Drittens können erhöhte Emotionen eine Rolle bei der Erzeugung von Stimmen spielen. In der Tat veranlasst eine erhöhte Emotionalität das Gehirn, Informationen zu produzieren, die mit diesem emotionalen Zustand übereinstimmen. Zum Beispiel begünstigt eine niedrige Stimmung die Erzeugung von Gedanken, die selbst deprimierend sind. Es ist möglich, dass intensive Gefühlszustände bestimmte verbale Botschaften mit der gleichen emotionalen Ladung vorauswählen und möglicherweise aus dem Gehirn auslösen könnten.

Verbale Botschaften, die durch Stimmen ausgedrückt werden, sind oft sehr emotional. Darüber hinaus sind diese Personen zu Beginn der Schizophrenie häufig in einem Zustand extremer Angst oder Hochstimmung. Es könnte sein, dass diese starken emotionalen Zustände die Neigung des Gehirns erhöhen, entsprechende verbale "Botschaften" zu produzieren.

Dies würde die Tatsache erklären, dass Stimmen auch in Zuständen extremer, aber zufälliger Emotionalität auftreten, die durch inspiriertes Denken, Manie, Depression oder den Konsum bestimmter Drogen hervorgerufen werden. Hier verschwinden die Stimmen, wenn sich die emotionalen Zustände normalisieren. Das Gehirn von Schizophrenie-Patienten ist möglicherweise anfällig dafür, in diesen halluzinatorischen Zuständen "hängen zu bleiben".

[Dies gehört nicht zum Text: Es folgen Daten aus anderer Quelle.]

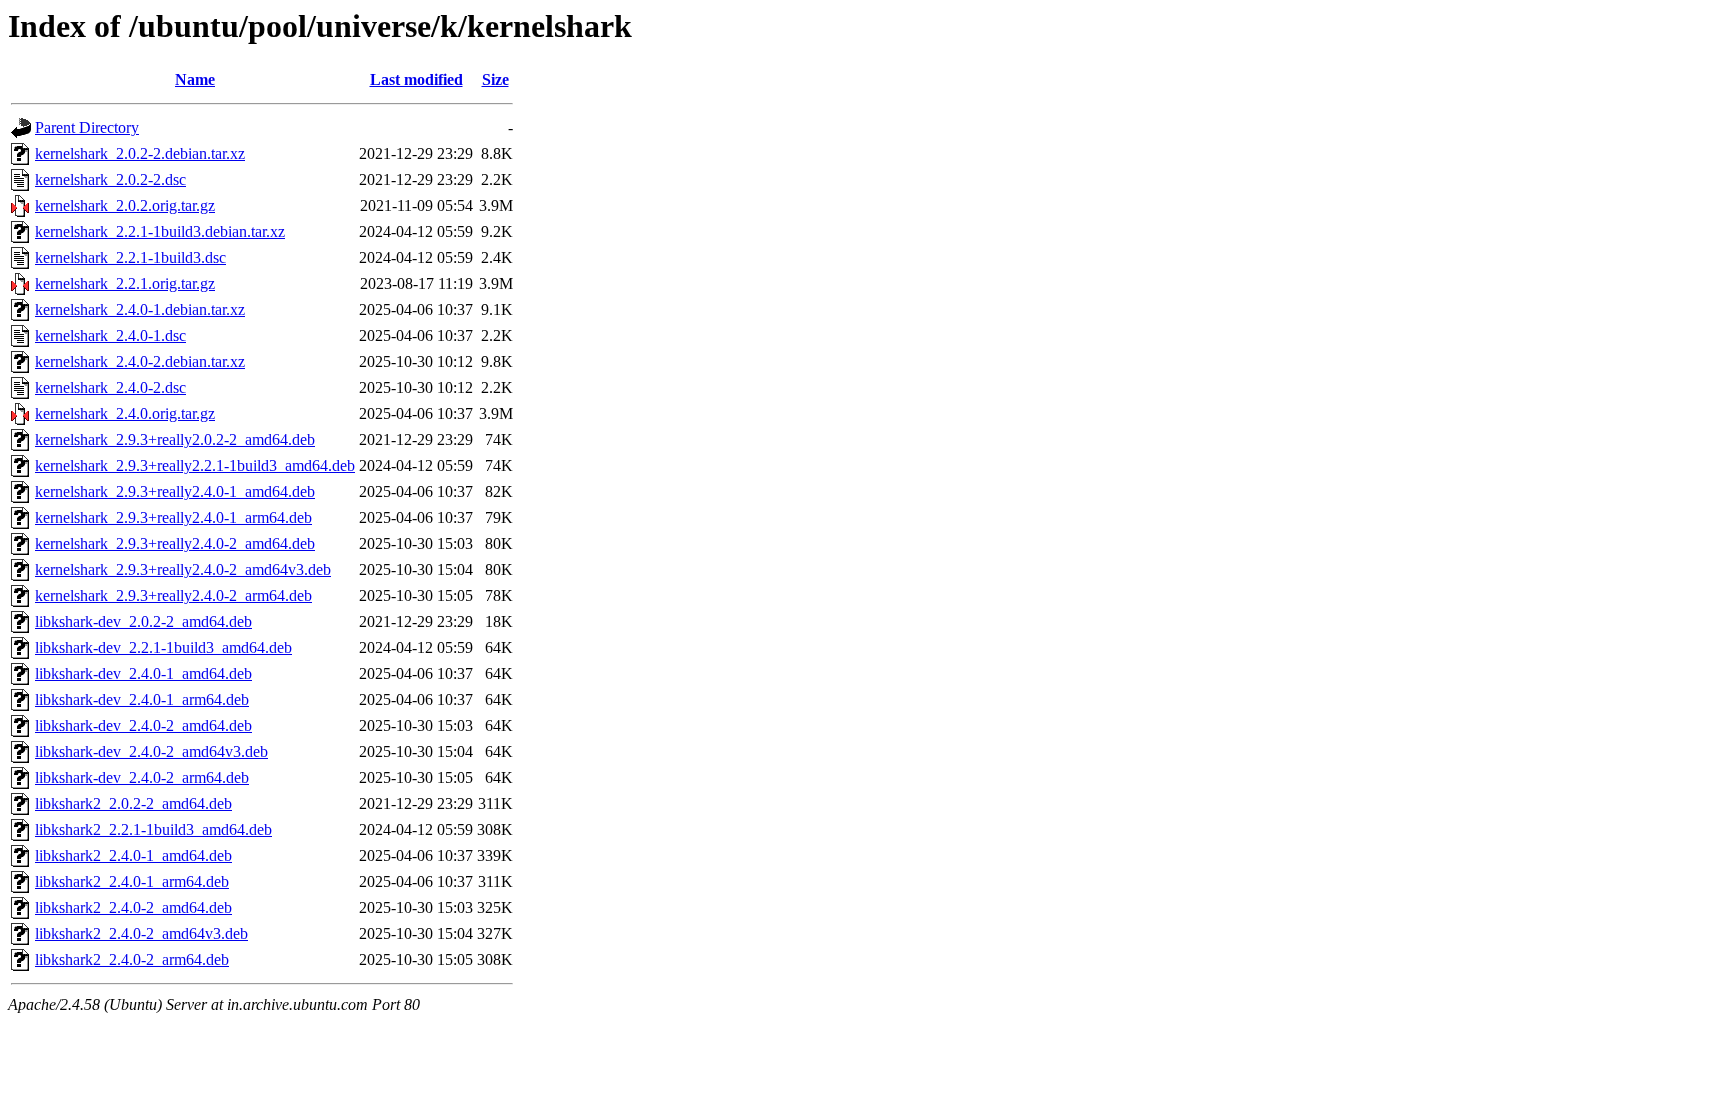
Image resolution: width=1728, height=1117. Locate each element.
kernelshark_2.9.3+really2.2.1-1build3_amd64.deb (195, 465)
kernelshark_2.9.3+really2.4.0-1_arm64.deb (173, 517)
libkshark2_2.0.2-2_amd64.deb (133, 803)
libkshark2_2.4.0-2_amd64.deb (133, 907)
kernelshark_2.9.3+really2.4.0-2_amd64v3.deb (183, 569)
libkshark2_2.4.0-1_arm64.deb (132, 881)
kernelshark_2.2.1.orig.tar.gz (125, 283)
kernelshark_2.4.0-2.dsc (110, 387)
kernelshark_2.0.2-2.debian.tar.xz (140, 153)
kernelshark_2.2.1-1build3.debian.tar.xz (160, 231)
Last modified (416, 79)
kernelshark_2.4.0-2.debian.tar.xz (140, 361)
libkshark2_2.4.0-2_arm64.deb (132, 959)
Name (195, 79)
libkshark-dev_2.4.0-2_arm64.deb (142, 777)
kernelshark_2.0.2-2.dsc (110, 179)
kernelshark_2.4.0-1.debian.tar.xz (140, 309)
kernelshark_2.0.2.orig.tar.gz (125, 205)
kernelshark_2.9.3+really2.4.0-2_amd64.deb (175, 543)
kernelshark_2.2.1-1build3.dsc (130, 257)
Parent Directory (87, 127)
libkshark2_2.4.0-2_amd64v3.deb (141, 933)
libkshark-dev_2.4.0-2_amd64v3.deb (151, 751)
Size (495, 79)
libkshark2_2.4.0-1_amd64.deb (133, 855)
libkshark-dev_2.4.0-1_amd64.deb (143, 673)
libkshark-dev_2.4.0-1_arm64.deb (142, 699)
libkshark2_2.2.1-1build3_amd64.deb (153, 829)
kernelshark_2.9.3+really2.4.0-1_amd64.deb (175, 491)
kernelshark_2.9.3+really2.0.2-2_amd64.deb (175, 439)
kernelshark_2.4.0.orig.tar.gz (125, 413)
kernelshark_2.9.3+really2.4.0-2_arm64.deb (173, 595)
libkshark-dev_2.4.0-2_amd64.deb (143, 725)
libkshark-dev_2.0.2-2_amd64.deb (143, 621)
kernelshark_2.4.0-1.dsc (110, 335)
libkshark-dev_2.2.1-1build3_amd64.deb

Unsere Hypothese ist, dass Stimmen aus verschiedenen Kombinationen dieser drei Faktoren hervorgehen - reduzierte Gehirnintegration, soziale Isolation und ein hohes Maß an Emotionalität. Diese Sichtweise steht im Mittelpunkt der Bemühungen, Patienten mit psychischen Erkrankungen zu verstehen und ihnen dabei zu helfen, ihren Geist zu beruhigen.